Please keep our family in our prayers; especially my Mother in Law whose immediate situation is still fluid to say the least…..

David

There Is Still Time

Joel 2:12 -“That is why the LORD says,”Turn to me now, while there is time. Give me your hearts. Come with fasting, weeping, and mourning.”

During this Catholic holiday of Lent, I wonder how many have actually given their hearts to the Lord Jesus? First things first friends..

Blessings,

David

Show Mercy

1 Timothy 1:16- “But for that very reason I was shown mercy so that in me, the worst of sinners, Christ Jesus might display his immense patience as an example for those who would believe in him and receive eternal life.”

MERCY is something that God is so desperately trying to teach me….Yesterday was an awful day and now looking back I don’t think I was fighting as much against others as I was myself. At first glance I thought I was under a huge spiritual attack (which to some extent I still do believe that) but this morning I also feel like an opportunity presented itself.

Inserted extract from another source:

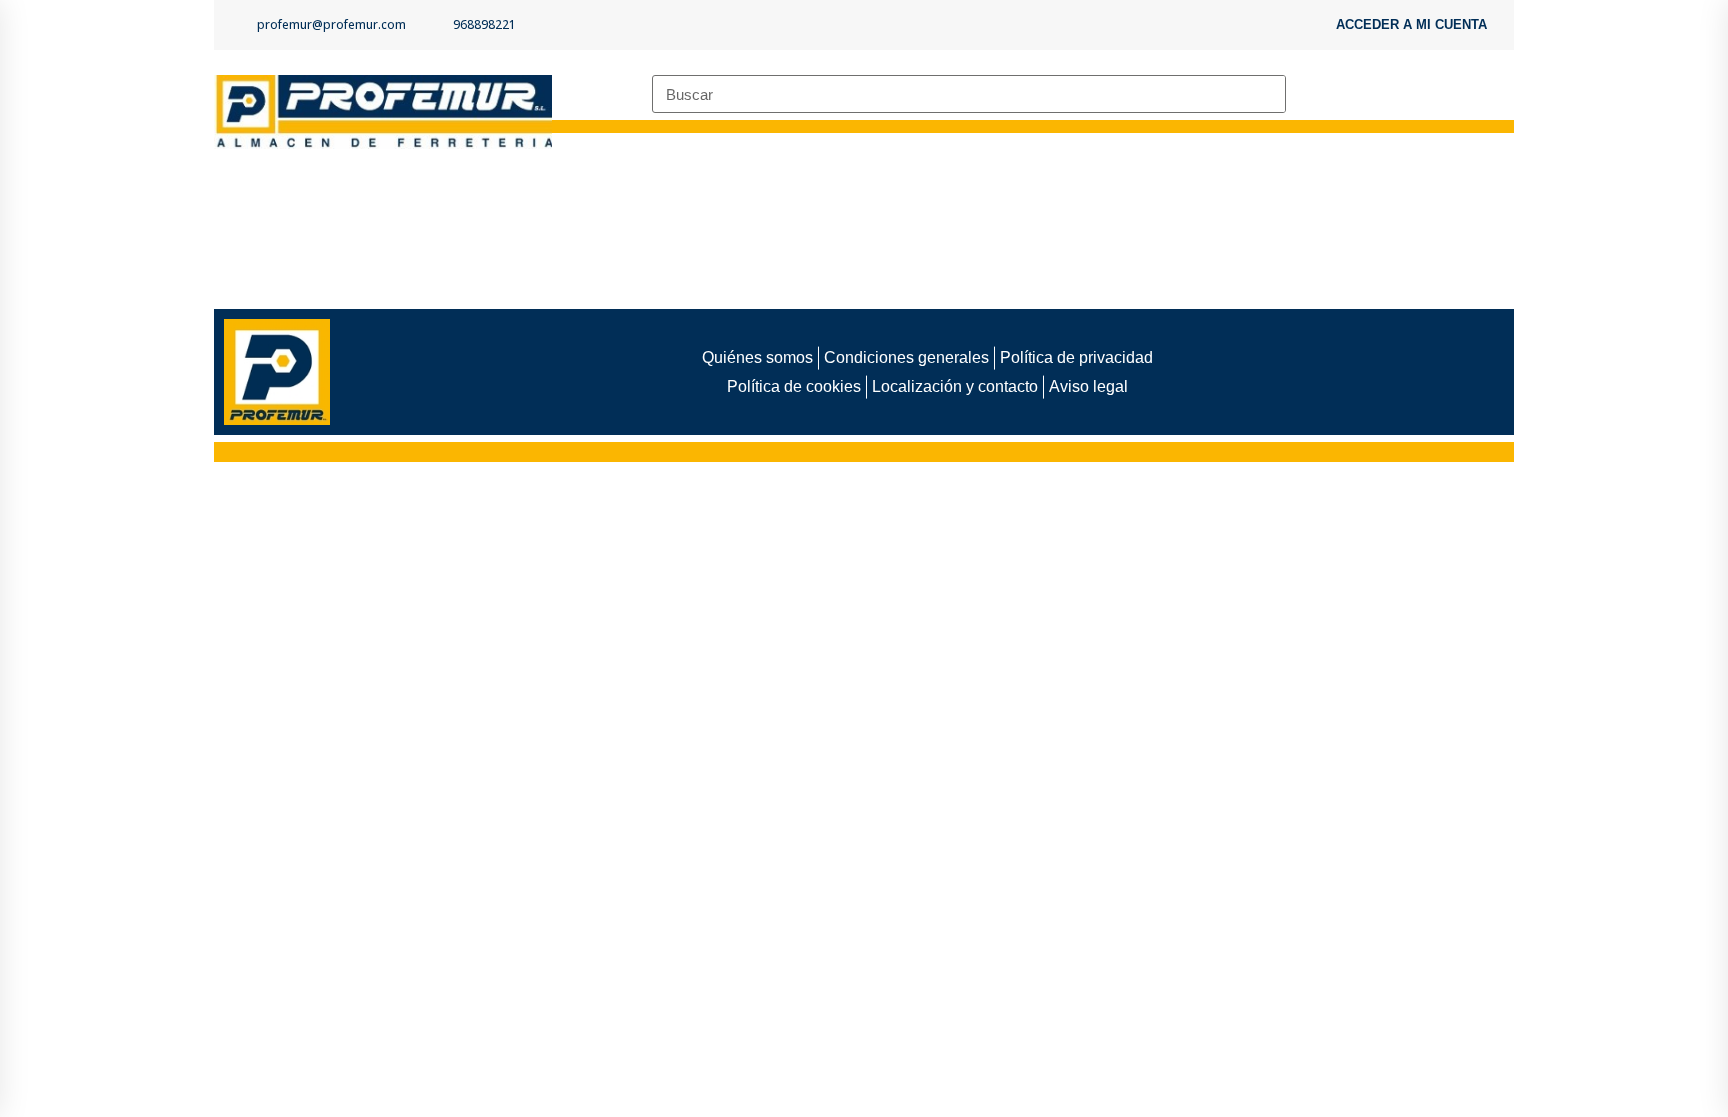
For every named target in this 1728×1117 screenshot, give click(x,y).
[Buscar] (1266, 94)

Are there those around me that seemingly do everything in their power to bring me down and make me feel awful? Yep, but what does Jesus tell us to do about those people? He gave us the ultimate example of course! As evil and corrupt as I am, He sought me out and gave me the gift of eternal life. He still to this day puts up with all my faults and all my shortcomings and does so in such a loving way. Now come back to yesterday; how did I react? Quite the opposite; I lashed back out, closed myself off, and actually for a few minutes thought I was having a heart attack from all the stress. To say I failed that lesson would be an understatement.

Actually, reflecting more, it could have been a combination of events. Satan posed the same test to Job and God agreed. I, unlike Job though, did not keep praising God, I just fell into the same trap as always. I let my emotions of the world guide me and that never works out well…

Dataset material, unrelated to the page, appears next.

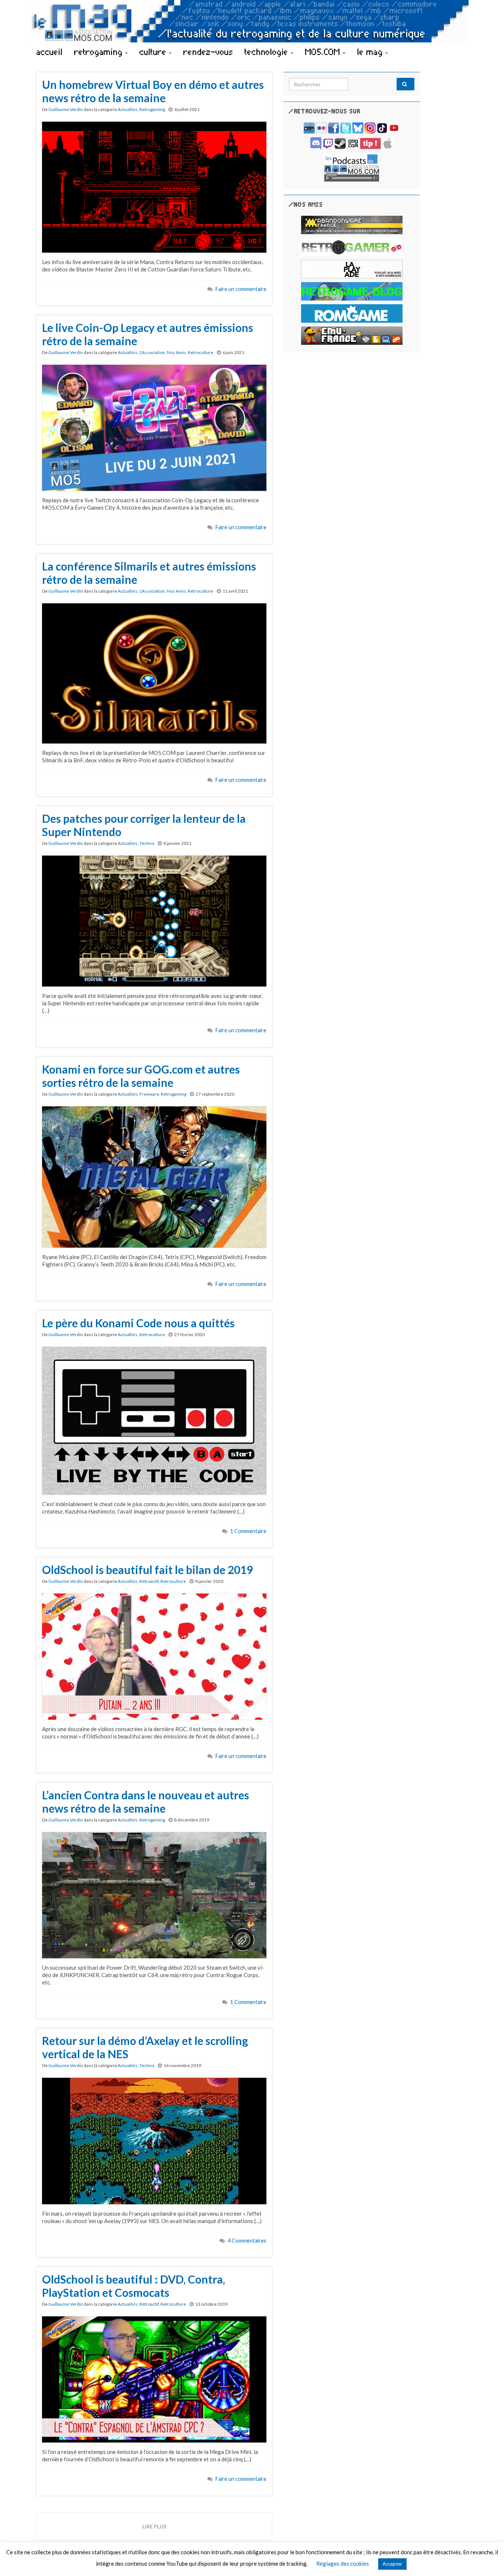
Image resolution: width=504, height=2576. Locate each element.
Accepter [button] (392, 2564)
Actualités (128, 109)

So friends, as Christ followers, we are always under the refining process. God is weeding out the nasty stuff in our lives and it is usually a painful process. I truly wish sometimes we had a heads up that the test was going to begin you know? I guess then that would defeat the purpose of the test. In any case, let us try and remember when those storms come in, of the great mercy God shows us so we can in turn show it to them. I’m praying for all of you and would ask the same in return.

Have a great Sunday everyone,

David

Do We Have Joy

Hello all and thank you all so much for your love and support as I continue on this journey of mine that takes me places I never thought I would see.

Colossians 3:16- “Let the message about Christ, in all its richness, fill your lives. Teach and counsel each other with all the wisdom He gives. Sings psalms and hymns and spiritual songs to God with thankful hearts.

You know there are times in this mission God has given me that I really just want to throw my hands up and say “enough God, they don’t care, they won’t listen, their hearts are hardened, what is the point?” I see the secular world more evil than I thought was even possible and see a majority of God’s elect fighting amongst each other about the dumbest of things; all the while the Light of Christ has faded so dim in them, all you can see is their arguments. While defending our faith is important, it should not come at the cost of dimming the Light inside.

Lately, primarily due to the abortion issue, fellow Christians are talking about Republicans v Democrats and not ONE WORD about the Gospel and what it takes to have eternal life. Having opinions and voicing them is fine but look at what the passage here says, “teach and counsel each other with all the wisdom HE gives“. Is what you are saying on SM and otherwise fit within those parameters? If not, then we are simply giving into the Enemy and his plans.

Friends, I am not giving up but it sounds like many of you have. You have forgotten your first love and with it the love and compassion that once saved YOU from that evil lifestyle you fight so hard against. Get back into His Word friends, get back into your prayer closet, and yes have a voice about things your passionate about but do it with not YOUR wisdom but HIS. Amen?